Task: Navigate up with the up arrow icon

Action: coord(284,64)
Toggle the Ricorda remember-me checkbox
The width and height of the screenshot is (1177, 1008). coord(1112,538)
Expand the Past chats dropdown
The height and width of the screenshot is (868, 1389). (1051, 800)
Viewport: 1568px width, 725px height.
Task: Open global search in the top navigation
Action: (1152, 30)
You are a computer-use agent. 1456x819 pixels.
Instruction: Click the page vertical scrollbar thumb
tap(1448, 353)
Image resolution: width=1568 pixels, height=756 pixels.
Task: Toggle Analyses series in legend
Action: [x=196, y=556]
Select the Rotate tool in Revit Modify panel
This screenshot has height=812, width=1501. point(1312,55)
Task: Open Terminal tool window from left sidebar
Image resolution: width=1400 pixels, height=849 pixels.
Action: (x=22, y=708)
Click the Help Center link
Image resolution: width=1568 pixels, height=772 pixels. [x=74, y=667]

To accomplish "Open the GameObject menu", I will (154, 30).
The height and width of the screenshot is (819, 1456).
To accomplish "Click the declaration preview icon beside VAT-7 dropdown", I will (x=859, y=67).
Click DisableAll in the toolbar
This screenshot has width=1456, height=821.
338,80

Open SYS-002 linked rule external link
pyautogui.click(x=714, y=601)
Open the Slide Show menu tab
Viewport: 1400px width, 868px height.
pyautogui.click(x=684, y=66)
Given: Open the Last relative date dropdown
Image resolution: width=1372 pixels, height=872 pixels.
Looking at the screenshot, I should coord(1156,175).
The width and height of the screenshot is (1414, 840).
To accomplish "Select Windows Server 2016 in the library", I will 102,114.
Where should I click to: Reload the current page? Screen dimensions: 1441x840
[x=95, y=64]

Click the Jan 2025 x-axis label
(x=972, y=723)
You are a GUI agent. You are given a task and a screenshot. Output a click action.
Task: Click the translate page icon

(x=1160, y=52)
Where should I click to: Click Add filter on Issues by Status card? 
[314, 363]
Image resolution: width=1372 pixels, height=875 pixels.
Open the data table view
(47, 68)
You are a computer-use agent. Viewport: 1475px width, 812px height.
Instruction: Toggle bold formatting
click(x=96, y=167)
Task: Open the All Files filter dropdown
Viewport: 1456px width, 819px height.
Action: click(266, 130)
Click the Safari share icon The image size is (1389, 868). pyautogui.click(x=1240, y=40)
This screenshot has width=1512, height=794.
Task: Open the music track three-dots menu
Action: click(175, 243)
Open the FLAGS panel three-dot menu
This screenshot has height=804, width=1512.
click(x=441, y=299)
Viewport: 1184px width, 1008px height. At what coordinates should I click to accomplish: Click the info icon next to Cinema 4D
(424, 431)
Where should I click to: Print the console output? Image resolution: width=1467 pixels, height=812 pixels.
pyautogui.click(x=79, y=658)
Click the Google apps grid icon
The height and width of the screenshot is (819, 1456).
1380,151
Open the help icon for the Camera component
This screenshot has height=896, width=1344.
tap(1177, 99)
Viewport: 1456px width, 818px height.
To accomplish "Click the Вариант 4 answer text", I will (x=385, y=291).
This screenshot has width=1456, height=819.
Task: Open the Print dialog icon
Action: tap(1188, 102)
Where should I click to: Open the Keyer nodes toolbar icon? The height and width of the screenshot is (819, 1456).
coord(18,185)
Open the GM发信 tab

● ● ● ● ●

■ **ASSIGNMENT**
Scan the records for the word "agent", and copy each line where it is found.

■ **OUTPUT OF THE TASK**
You are a computer-use agent. 1456x819 pixels.
You are a GUI agent. You are given a task and a screenshot. Output a click action.
You are a computer-use agent. Viewport: 1475px width, 812px height.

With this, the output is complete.